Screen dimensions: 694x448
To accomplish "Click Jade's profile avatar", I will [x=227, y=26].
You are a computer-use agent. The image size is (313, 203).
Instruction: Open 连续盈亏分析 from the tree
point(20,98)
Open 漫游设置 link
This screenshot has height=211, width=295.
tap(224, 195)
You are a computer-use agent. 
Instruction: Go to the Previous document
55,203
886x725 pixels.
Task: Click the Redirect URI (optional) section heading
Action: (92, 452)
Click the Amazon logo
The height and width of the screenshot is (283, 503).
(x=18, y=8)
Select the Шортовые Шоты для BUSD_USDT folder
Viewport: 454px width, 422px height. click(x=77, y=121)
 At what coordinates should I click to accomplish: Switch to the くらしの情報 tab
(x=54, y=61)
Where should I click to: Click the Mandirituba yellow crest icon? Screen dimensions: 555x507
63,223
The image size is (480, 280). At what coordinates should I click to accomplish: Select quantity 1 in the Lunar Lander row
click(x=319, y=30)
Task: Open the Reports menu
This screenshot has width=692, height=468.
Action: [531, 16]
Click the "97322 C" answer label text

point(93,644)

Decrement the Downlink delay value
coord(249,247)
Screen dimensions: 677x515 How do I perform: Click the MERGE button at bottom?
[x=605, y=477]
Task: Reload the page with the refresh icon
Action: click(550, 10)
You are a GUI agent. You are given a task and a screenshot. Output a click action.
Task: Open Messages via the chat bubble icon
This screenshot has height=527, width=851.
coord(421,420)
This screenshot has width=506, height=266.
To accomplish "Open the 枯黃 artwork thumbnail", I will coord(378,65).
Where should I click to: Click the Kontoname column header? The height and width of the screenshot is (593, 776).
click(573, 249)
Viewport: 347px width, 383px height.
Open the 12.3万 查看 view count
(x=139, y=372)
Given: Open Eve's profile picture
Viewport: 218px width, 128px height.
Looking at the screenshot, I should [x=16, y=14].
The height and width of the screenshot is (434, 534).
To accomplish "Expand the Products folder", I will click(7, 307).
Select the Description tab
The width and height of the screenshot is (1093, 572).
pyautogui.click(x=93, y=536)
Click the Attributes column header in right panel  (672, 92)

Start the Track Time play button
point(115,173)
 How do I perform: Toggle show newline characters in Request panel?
..............................
**Work request**:
Starting at the line that contains "Start the Track Time play button", retype each line through the end of the listing above and nothing else.

**Solution to the problem**:
Start the Track Time play button
point(115,173)
 How do I perform: Toggle show newline characters in Request panel?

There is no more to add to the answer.